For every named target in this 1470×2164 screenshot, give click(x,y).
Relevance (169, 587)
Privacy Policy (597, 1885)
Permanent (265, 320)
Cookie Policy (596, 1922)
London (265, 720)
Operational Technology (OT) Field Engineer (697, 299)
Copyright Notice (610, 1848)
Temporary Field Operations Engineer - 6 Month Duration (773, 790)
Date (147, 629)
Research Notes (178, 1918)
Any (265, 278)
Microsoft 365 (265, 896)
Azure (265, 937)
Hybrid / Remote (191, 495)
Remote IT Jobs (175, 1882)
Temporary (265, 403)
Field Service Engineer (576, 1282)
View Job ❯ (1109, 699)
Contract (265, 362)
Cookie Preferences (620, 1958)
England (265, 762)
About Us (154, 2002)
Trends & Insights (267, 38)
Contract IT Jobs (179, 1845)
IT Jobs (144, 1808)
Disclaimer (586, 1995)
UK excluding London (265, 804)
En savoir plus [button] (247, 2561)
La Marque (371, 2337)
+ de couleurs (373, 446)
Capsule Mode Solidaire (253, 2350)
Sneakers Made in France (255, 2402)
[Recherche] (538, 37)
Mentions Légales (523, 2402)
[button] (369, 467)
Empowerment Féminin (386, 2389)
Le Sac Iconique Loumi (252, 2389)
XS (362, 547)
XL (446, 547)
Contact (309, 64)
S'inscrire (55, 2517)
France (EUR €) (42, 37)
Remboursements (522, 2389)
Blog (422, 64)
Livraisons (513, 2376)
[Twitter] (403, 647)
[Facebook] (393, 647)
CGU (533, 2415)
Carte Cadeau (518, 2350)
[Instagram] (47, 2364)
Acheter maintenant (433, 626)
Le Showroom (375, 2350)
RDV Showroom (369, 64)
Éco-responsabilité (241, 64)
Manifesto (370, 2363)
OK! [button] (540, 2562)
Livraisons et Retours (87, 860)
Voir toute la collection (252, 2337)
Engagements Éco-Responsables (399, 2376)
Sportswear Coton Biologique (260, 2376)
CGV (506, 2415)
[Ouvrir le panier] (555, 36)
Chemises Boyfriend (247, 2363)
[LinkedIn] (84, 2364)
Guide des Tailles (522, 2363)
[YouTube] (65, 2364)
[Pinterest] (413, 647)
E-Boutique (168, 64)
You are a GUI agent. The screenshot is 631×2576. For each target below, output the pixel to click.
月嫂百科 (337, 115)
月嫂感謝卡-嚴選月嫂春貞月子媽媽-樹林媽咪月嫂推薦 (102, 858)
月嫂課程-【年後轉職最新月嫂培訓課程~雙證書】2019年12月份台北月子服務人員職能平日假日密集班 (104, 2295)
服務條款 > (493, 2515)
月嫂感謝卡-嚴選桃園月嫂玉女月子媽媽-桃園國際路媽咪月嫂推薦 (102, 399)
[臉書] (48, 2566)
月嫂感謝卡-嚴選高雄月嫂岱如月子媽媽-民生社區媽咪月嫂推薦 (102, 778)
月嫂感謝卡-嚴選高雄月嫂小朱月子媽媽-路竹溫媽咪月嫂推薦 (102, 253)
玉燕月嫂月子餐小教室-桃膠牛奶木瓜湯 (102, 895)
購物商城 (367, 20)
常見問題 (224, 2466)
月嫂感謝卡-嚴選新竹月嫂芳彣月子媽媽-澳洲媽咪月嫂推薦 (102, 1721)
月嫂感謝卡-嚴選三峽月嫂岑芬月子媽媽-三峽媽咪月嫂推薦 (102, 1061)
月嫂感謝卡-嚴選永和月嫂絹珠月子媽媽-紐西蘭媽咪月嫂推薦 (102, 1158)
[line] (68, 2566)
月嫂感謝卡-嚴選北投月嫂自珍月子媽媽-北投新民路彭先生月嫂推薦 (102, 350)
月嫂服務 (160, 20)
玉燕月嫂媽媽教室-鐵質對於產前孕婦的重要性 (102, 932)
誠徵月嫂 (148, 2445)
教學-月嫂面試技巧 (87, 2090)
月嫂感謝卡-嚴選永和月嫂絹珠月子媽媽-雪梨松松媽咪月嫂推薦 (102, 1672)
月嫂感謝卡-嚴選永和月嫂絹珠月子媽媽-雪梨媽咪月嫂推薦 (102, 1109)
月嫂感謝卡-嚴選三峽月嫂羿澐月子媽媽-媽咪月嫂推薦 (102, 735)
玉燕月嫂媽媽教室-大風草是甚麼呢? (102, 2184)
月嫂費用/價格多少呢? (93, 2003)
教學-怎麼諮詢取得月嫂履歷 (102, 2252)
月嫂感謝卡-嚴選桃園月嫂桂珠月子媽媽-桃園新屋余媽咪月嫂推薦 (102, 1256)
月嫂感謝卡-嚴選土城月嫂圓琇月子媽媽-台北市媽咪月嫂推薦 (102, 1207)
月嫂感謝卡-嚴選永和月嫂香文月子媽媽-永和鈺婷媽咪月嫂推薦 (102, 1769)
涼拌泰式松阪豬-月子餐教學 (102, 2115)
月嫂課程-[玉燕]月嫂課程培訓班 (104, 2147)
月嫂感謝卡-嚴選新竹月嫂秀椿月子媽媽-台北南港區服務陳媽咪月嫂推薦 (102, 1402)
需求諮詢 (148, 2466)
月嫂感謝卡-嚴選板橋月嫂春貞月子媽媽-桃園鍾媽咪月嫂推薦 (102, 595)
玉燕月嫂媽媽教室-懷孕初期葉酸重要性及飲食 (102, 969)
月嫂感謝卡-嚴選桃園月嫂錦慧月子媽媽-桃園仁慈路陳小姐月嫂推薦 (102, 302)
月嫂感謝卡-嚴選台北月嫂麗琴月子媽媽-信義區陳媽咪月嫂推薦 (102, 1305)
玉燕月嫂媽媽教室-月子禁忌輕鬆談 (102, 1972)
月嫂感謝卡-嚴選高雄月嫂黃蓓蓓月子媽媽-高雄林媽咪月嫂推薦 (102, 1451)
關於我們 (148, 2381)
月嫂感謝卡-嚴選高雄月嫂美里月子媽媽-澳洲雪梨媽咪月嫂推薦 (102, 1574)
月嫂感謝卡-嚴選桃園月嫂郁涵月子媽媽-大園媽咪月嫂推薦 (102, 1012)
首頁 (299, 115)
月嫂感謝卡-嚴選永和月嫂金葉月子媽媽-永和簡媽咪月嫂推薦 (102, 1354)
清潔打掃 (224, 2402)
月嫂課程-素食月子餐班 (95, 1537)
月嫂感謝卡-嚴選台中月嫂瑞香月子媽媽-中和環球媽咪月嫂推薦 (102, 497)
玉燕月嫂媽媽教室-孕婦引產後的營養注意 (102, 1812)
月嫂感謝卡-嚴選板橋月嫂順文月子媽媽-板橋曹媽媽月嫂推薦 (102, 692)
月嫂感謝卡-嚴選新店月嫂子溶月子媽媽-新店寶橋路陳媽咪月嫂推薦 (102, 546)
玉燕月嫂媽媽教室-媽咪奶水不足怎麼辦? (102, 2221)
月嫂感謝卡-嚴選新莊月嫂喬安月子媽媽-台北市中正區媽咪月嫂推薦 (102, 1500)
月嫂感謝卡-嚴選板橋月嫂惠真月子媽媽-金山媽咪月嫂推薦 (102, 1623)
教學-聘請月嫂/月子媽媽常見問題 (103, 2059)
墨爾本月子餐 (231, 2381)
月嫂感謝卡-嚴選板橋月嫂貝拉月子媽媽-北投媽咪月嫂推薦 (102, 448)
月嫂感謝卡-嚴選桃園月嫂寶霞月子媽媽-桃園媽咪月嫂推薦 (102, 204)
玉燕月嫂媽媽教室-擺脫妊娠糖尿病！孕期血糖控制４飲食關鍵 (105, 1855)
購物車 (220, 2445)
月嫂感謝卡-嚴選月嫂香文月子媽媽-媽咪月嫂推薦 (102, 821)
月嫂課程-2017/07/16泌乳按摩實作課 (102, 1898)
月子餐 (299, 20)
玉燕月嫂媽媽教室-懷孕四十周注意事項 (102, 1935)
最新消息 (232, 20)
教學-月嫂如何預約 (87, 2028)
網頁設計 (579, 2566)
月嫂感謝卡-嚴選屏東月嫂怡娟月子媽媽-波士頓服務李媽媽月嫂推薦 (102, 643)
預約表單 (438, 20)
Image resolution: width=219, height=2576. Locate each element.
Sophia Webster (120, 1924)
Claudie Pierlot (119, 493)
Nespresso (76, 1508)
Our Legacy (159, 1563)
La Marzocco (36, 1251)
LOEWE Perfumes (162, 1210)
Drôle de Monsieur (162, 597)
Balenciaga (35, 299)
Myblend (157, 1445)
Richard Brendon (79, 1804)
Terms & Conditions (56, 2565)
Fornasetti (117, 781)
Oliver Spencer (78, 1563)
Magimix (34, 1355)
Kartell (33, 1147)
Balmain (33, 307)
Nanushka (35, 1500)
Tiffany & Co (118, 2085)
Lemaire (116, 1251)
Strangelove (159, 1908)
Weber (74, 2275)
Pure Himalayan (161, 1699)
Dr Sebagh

:::

> **Work required**: Repeat the records above line by line, from the first line through the line that contains "UK excluding London (265, 804)".

> **Expected answer**:
For every named target in this 1470×2164 screenshot, give click(x,y).
Relevance (169, 587)
Privacy Policy (597, 1885)
Permanent (265, 320)
Cookie Policy (596, 1922)
London (265, 720)
Operational Technology (OT) Field Engineer (697, 299)
Copyright Notice (610, 1848)
Temporary Field Operations Engineer - 6 Month Duration (773, 790)
Date (147, 629)
Research Notes (178, 1918)
Any (265, 278)
Microsoft 365 (265, 896)
Azure (265, 937)
Hybrid / Remote (191, 495)
Remote IT Jobs (175, 1882)
Temporary (265, 403)
Field Service Engineer (576, 1282)
View Job ❯ (1109, 699)
Contract (265, 362)
Cookie Preferences (620, 1958)
England (265, 762)
About Us (154, 2002)
Trends & Insights (267, 38)
Contract IT Jobs (179, 1845)
IT Jobs (144, 1808)
Disclaimer (586, 1995)
UK excluding London (265, 804)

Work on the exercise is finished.